Pierre-Olivier Sur : Jadis, les hommes politiques investis des plus hauts mandats s’étaient fait une discipline de ne jamais porter plainte. Il y a eu une « rupture » avec Nicolas Sarkozy. En effet, ce dernier a saisi la justice à de multiples reprises pour protéger son image et sa parole. Cependant, cela ne signifie pas qu’une nouvelle tradition a été instaurée dans le monde politique. Je pense simplement que les temps ont changé, la médiatisation des hommes politiques les expose en permanence. Les propos désobligeants qu’ils pouvaient tenir autrefois n’étaient pas immédiatement diffusés dans tous les médias. Aujourd’hui dès qu’une phrase polémique ou insultante est prononcée nous en avons tous connaissance, de ce fait les hommes politiques saisissent plus souvent les tribunaux. 

Dans son combat politique, Jean-Luc Mélenchon s’autorise une grande liberté de parole. Alors que ses adversaires lui reprochent souvent son agressivité, est-il légitime qu’il décide d’attaquer Nathalie Kosciusko-Morizet, Alain Juppé et Jean-François Copé pour les propos qu’ils ont tenus à son égard ?

En tant qu’avocat, il ne m’appartient pas de juger de la conduite de Jean-Luc Mélenchon.

Je peux simplement observer, qu’en raison de la nature même du combat politique, la loi et la jurisprudence accordent aux représentants du peuple une grande liberté d’expression.
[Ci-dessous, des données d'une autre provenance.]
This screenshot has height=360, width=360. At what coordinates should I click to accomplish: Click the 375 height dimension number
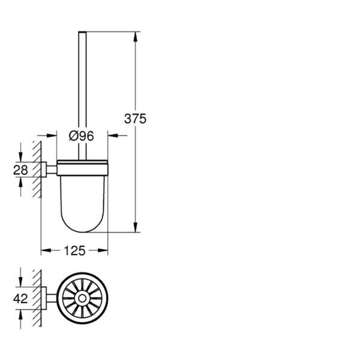[x=135, y=119]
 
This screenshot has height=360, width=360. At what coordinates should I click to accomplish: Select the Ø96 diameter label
[x=82, y=136]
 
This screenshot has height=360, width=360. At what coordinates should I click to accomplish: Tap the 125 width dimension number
[x=74, y=251]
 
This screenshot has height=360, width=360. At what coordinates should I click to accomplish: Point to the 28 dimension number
[x=20, y=170]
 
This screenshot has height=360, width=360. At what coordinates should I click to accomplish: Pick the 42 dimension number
[x=20, y=299]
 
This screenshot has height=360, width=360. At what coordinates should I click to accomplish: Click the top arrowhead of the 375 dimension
[x=136, y=37]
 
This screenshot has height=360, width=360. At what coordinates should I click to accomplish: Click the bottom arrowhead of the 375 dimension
[x=136, y=227]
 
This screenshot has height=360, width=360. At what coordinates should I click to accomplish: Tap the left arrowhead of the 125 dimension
[x=46, y=250]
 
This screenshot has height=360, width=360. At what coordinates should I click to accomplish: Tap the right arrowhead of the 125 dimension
[x=103, y=250]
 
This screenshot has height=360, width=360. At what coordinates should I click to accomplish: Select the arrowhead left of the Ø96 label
[x=52, y=136]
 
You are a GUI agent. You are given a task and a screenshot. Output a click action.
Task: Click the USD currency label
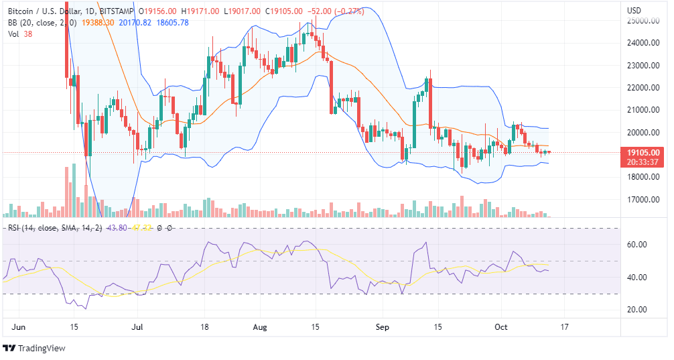click(x=634, y=10)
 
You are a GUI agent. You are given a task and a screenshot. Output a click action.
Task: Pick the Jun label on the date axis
click(x=20, y=328)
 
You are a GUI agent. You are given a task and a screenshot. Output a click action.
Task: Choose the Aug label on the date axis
click(x=261, y=328)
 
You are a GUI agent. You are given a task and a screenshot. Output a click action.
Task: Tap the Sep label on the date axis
click(x=383, y=328)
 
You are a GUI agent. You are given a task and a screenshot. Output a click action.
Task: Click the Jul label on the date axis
click(x=137, y=328)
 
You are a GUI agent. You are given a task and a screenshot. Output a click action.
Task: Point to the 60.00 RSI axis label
click(x=636, y=245)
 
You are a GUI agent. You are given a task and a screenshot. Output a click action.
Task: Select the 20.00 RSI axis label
click(x=636, y=310)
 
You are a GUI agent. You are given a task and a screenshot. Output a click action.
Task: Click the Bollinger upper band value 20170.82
click(x=137, y=22)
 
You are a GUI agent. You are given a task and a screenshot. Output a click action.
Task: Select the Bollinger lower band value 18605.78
click(x=173, y=22)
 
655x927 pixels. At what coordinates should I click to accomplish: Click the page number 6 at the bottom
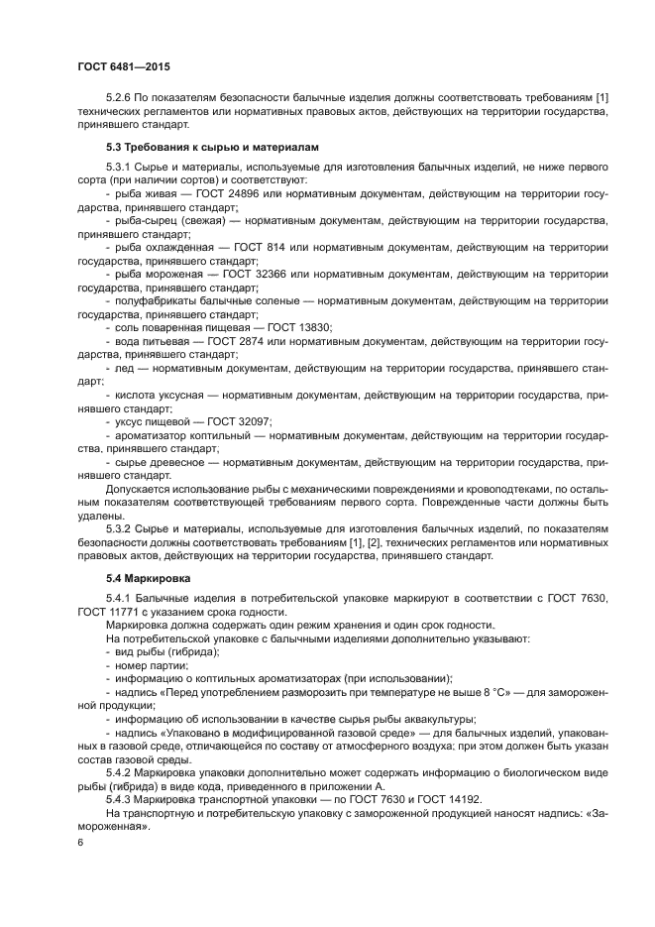[x=80, y=842]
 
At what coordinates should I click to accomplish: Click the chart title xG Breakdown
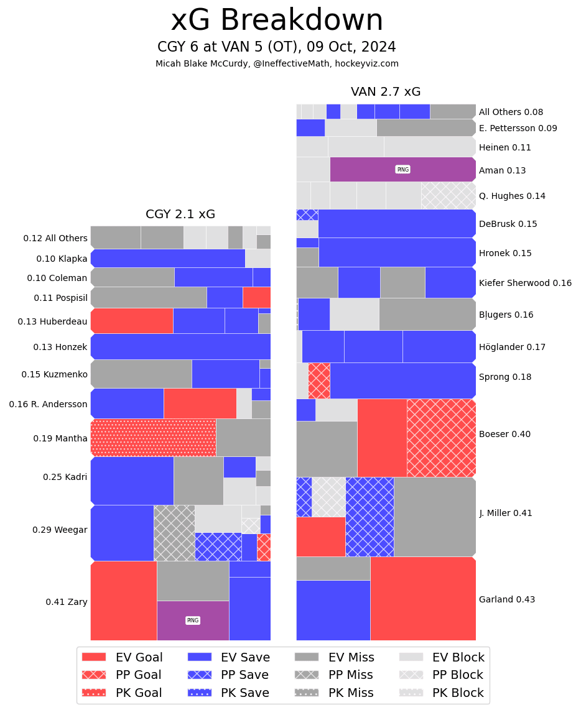coord(277,21)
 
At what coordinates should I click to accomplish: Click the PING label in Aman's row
coord(402,170)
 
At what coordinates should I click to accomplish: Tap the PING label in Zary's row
coord(193,620)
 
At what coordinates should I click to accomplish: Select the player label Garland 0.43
coord(506,599)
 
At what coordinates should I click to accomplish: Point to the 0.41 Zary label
coord(66,602)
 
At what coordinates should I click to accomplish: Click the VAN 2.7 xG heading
coord(386,92)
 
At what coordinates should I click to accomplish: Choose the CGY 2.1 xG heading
coord(180,214)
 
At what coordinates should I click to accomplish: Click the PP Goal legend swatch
coord(94,675)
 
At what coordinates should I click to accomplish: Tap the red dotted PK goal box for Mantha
coord(153,438)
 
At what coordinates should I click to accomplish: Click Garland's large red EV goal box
coord(423,598)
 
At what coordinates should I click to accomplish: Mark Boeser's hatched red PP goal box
coord(441,438)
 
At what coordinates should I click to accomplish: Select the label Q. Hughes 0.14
coord(511,196)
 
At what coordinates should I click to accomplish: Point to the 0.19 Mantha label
coord(60,438)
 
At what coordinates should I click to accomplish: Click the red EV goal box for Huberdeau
coord(132,321)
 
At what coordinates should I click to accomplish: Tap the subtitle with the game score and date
coord(277,47)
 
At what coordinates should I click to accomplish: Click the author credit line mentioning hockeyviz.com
coord(277,63)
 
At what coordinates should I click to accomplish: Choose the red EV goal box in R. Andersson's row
coord(200,403)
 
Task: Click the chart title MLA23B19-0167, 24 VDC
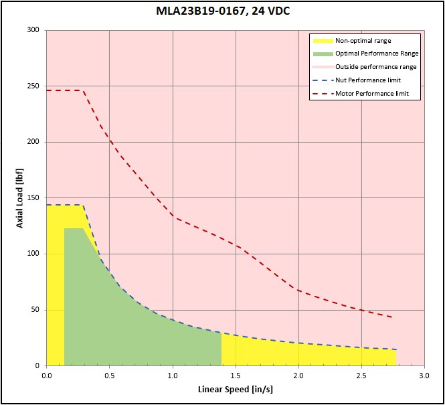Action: (223, 11)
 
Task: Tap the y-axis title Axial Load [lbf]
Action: (19, 198)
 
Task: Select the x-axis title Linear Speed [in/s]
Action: (236, 390)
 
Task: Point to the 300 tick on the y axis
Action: (33, 30)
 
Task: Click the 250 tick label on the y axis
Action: (33, 86)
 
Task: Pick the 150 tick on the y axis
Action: (33, 198)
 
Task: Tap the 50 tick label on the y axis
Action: (35, 310)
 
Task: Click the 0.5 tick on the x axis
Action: (110, 376)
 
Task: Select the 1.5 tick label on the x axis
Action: (236, 376)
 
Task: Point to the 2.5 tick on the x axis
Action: (361, 376)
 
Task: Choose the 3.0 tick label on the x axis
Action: (424, 376)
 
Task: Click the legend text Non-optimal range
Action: (363, 41)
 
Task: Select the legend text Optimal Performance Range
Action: (377, 54)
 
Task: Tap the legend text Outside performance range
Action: (376, 67)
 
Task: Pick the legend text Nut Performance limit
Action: (368, 80)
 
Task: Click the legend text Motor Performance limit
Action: (372, 93)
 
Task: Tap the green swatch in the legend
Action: (323, 54)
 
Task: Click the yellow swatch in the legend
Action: (323, 41)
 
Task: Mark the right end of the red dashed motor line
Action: (393, 317)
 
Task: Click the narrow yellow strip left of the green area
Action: (56, 285)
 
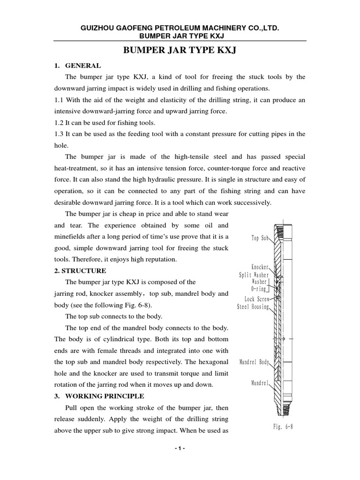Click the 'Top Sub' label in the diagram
click(x=260, y=238)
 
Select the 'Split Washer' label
click(x=254, y=275)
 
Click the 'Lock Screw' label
click(x=256, y=299)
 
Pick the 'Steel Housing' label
click(x=253, y=307)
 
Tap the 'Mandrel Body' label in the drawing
click(x=254, y=362)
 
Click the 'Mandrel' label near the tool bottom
click(x=260, y=383)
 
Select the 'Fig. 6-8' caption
click(x=283, y=427)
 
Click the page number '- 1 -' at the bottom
click(x=180, y=462)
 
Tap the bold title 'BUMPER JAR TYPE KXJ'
click(x=180, y=50)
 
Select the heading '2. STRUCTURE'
click(x=80, y=271)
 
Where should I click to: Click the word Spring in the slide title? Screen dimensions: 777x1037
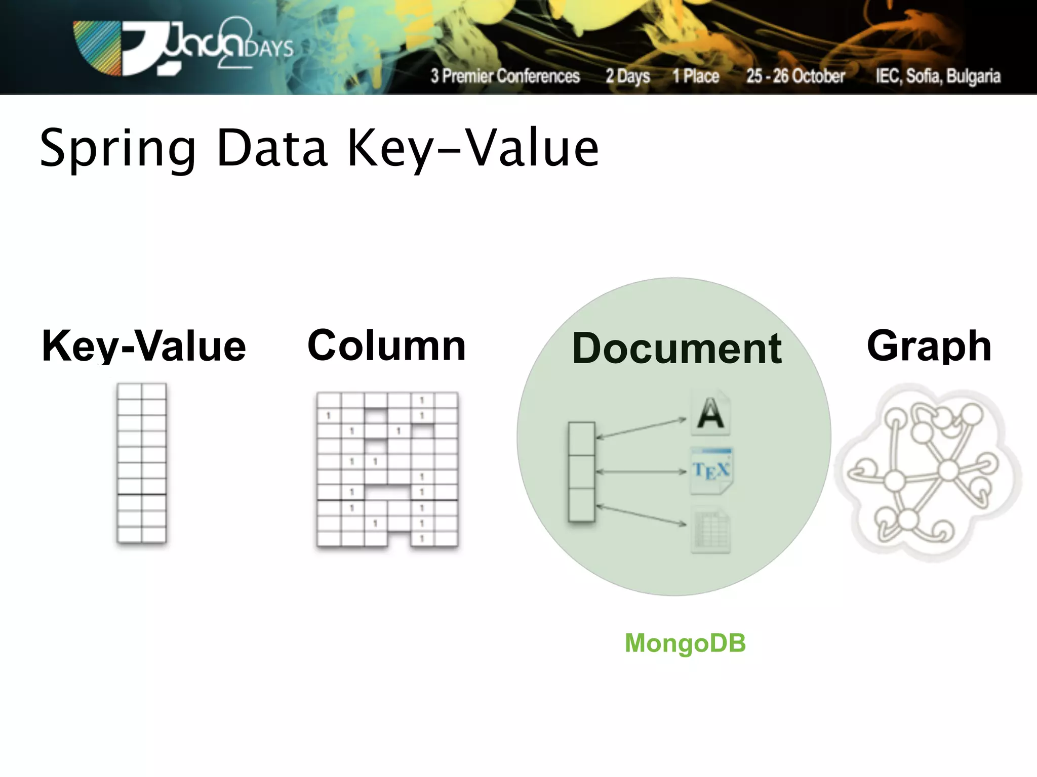pyautogui.click(x=117, y=149)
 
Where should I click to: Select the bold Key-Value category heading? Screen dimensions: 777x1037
pyautogui.click(x=144, y=346)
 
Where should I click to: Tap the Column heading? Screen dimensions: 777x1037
pyautogui.click(x=386, y=346)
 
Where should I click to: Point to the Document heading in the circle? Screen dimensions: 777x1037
pyautogui.click(x=677, y=349)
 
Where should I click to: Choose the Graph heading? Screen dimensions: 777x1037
pyautogui.click(x=929, y=346)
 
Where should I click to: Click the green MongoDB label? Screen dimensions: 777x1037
pyautogui.click(x=685, y=643)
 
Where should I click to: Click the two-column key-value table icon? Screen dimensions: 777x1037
pyautogui.click(x=142, y=463)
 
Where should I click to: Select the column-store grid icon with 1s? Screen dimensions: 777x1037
pyautogui.click(x=387, y=469)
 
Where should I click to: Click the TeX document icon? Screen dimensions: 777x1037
pyautogui.click(x=711, y=471)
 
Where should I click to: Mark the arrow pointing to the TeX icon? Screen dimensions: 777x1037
pyautogui.click(x=641, y=472)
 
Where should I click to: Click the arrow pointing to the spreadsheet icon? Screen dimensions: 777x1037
pyautogui.click(x=641, y=515)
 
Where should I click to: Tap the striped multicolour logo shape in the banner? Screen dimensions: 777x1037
pyautogui.click(x=97, y=48)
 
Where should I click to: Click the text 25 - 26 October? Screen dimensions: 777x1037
pyautogui.click(x=795, y=76)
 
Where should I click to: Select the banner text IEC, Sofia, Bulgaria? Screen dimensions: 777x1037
pyautogui.click(x=938, y=76)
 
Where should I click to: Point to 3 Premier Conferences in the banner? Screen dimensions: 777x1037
pyautogui.click(x=505, y=76)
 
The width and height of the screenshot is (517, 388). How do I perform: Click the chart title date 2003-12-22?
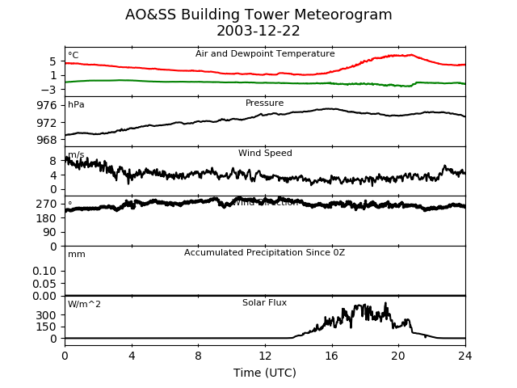click(x=258, y=32)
Les  parlementaires bénéficient ainsi d’une immunité juridictionnelle pour tous les discours et les écrits produits à l’Assemblée nationale et au Sénat, en application de l’article 41 de la loi du 29 juillet 1881 sur la liberté de la presse. Nous, avocats, bénéficions d’ailleurs de la même immunité pour les propos et écrits tenus durant un procès. Si cette protection est nécessaire pour mener à bien nos combats, elle peut aussi couvrir les injures les plus abjectes, comme en témoignent des précédents à l’Assemblée.

Toutefois, les hommes politiques deviennent responsables de leurs propos dès qu’ils quittent l’enceinte du Parlement. Dès lors, il appartiendra à la justice de déterminer si Jean-Luc Mélenchon a été victime ou non de diffamation. 

Pourquoi porter plainte devant la justice alors que Jean-Luc Mélenchon aurait pu se défendre dans les médias ?

Jean-Luc Mélenchon n’est ni président de la République, ni député à l'Assemblée nationale, il ne bénéficie d’aucune immunité pour les propos qu’il tient, c’est un citoyen comme les autres. A ce titre, il peut légitimement penser que des propos ont dérapé de façon inadmissible et il est normal qu’il se défende par la voie judiciaire. Sa plainte en diffamation ne choque pas le juriste que je suis, il a le droit défendre son honneur, cela s’appelle l’accès au droit.